Description of the task >> Rewrite all of the material below as a numbered list, leaving out the blank lines.

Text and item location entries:
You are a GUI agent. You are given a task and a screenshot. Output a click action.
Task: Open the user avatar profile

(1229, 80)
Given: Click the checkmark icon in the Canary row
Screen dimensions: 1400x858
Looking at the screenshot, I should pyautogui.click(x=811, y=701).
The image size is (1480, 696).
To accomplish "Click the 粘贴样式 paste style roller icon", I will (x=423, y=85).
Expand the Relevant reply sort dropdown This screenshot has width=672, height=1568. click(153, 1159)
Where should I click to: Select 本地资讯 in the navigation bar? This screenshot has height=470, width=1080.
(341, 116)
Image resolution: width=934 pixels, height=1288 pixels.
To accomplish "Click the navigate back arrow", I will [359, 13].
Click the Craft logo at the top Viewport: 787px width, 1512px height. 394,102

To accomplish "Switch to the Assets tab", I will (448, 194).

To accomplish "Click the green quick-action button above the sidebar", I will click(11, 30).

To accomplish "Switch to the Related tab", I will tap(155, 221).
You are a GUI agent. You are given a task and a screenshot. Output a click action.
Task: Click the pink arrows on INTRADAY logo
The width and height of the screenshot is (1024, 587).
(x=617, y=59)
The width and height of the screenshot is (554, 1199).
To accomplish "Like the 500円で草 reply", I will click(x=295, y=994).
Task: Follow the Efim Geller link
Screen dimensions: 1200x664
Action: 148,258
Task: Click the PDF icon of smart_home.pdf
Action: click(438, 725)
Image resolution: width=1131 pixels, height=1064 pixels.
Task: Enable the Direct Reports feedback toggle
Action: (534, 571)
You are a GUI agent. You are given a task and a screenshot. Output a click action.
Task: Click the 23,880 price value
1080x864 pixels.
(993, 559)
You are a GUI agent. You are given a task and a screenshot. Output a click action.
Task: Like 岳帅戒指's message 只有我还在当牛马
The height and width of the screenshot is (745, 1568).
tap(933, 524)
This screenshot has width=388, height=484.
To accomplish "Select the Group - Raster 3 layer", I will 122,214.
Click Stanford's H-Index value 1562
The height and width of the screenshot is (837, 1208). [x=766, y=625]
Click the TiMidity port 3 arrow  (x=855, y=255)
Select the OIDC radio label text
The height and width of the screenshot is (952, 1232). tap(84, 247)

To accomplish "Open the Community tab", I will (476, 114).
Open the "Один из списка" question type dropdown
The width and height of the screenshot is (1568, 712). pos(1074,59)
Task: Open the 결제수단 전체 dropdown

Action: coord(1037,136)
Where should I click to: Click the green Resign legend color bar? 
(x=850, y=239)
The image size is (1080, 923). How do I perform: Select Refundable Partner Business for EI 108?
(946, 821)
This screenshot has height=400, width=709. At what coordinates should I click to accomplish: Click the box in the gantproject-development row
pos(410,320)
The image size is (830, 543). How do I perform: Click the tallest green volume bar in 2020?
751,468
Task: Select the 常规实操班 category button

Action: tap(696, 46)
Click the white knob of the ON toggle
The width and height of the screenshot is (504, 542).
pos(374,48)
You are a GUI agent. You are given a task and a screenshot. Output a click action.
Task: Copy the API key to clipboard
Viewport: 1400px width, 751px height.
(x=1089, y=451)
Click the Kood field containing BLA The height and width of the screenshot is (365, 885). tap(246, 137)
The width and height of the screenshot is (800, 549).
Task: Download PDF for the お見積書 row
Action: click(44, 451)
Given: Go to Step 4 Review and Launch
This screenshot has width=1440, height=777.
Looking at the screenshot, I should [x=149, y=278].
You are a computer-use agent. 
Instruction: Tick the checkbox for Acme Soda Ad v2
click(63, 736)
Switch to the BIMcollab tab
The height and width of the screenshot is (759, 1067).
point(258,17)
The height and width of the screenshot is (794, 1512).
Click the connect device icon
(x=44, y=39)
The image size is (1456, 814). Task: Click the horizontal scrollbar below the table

Result of this exercise >>
1. You are a GUI agent. You are given a task and a screenshot. Output a click action.
2. Task: Open the user avatar profile
3. (1229, 80)
4. Given: Click the checkmark icon in the Canary row
5. Screen dimensions: 1400x858
6. Looking at the screenshot, I should pyautogui.click(x=811, y=701).
7. The image size is (1480, 696).
8. To accomplish "Click the 粘贴样式 paste style roller icon", I will (x=423, y=85).
9. Expand the Relevant reply sort dropdown This screenshot has width=672, height=1568. click(153, 1159)
10. Where should I click to: Select 本地资讯 in the navigation bar? This screenshot has height=470, width=1080.
11. (341, 116)
12. Image resolution: width=934 pixels, height=1288 pixels.
13. To accomplish "Click the navigate back arrow", I will [359, 13].
14. Click the Craft logo at the top Viewport: 787px width, 1512px height. 394,102
15. To accomplish "Switch to the Assets tab", I will (448, 194).
16. To accomplish "Click the green quick-action button above the sidebar", I will click(11, 30).
17. To accomplish "Switch to the Related tab", I will tap(155, 221).
18. You are a GUI agent. You are given a task and a screenshot. Output a click action.
19. Task: Click the pink arrows on INTRADAY logo
20. The width and height of the screenshot is (1024, 587).
21. (x=617, y=59)
22. The width and height of the screenshot is (554, 1199).
23. To accomplish "Like the 500円で草 reply", I will click(x=295, y=994).
24. Task: Follow the Efim Geller link
25. Screen dimensions: 1200x664
26. Action: 148,258
27. Task: Click the PDF icon of smart_home.pdf
28. Action: click(438, 725)
29. Image resolution: width=1131 pixels, height=1064 pixels.
30. Task: Enable the Direct Reports feedback toggle
31. Action: (534, 571)
32. You are a GUI agent. You are given a task and a screenshot. Output a click action.
33. Task: Click the 23,880 price value
34. 1080x864 pixels.
35. (993, 559)
36. You are a GUI agent. You are given a task and a screenshot. Output a click action.
37. Task: Like 岳帅戒指's message 只有我还在当牛马
38. The height and width of the screenshot is (745, 1568).
39. tap(933, 524)
40. This screenshot has width=388, height=484.
41. To accomplish "Select the Group - Raster 3 layer", I will 122,214.
42. Click Stanford's H-Index value 1562
43. The height and width of the screenshot is (837, 1208). [x=766, y=625]
44. Click the TiMidity port 3 arrow  (x=855, y=255)
45. Select the OIDC radio label text
46. The height and width of the screenshot is (952, 1232). tap(84, 247)
47. To accomplish "Open the Community tab", I will (476, 114).
48. Open the "Один из списка" question type dropdown
49. The width and height of the screenshot is (1568, 712). pos(1074,59)
50. Task: Open the 결제수단 전체 dropdown
51. Action: coord(1037,136)
52. Where should I click to: Click the green Resign legend color bar? 
53. (x=850, y=239)
54. The image size is (1080, 923). How do I perform: Select Refundable Partner Business for EI 108?
55. (946, 821)
56. This screenshot has height=400, width=709. At what coordinates should I click to accomplish: Click the box in the gantproject-development row
57. pos(410,320)
58. The image size is (830, 543). How do I perform: Click the tallest green volume bar in 2020?
59. 751,468
60. Task: Select the 常规实操班 category button
61. Action: tap(696, 46)
62. Click the white knob of the ON toggle
63. The width and height of the screenshot is (504, 542).
64. pos(374,48)
65. You are a GUI agent. You are given a task and a screenshot. Output a click action.
66. Task: Copy the API key to clipboard
67. Viewport: 1400px width, 751px height.
68. (x=1089, y=451)
69. Click the Kood field containing BLA The height and width of the screenshot is (365, 885). tap(246, 137)
70. The width and height of the screenshot is (800, 549).
71. Task: Download PDF for the お見積書 row
72. Action: click(44, 451)
73. Given: Go to Step 4 Review and Launch
74. This screenshot has width=1440, height=777.
75. Looking at the screenshot, I should [x=149, y=278].
76. You are a computer-use agent. 
77. Instruction: Tick the checkbox for Acme Soda Ad v2
78. click(63, 736)
79. Switch to the BIMcollab tab
80. The height and width of the screenshot is (759, 1067).
81. point(258,17)
82. The height and width of the screenshot is (794, 1512).
83. Click the connect device icon
84. (x=44, y=39)
85. The image size is (1456, 814). Task: Click the horizontal scrollbar below the table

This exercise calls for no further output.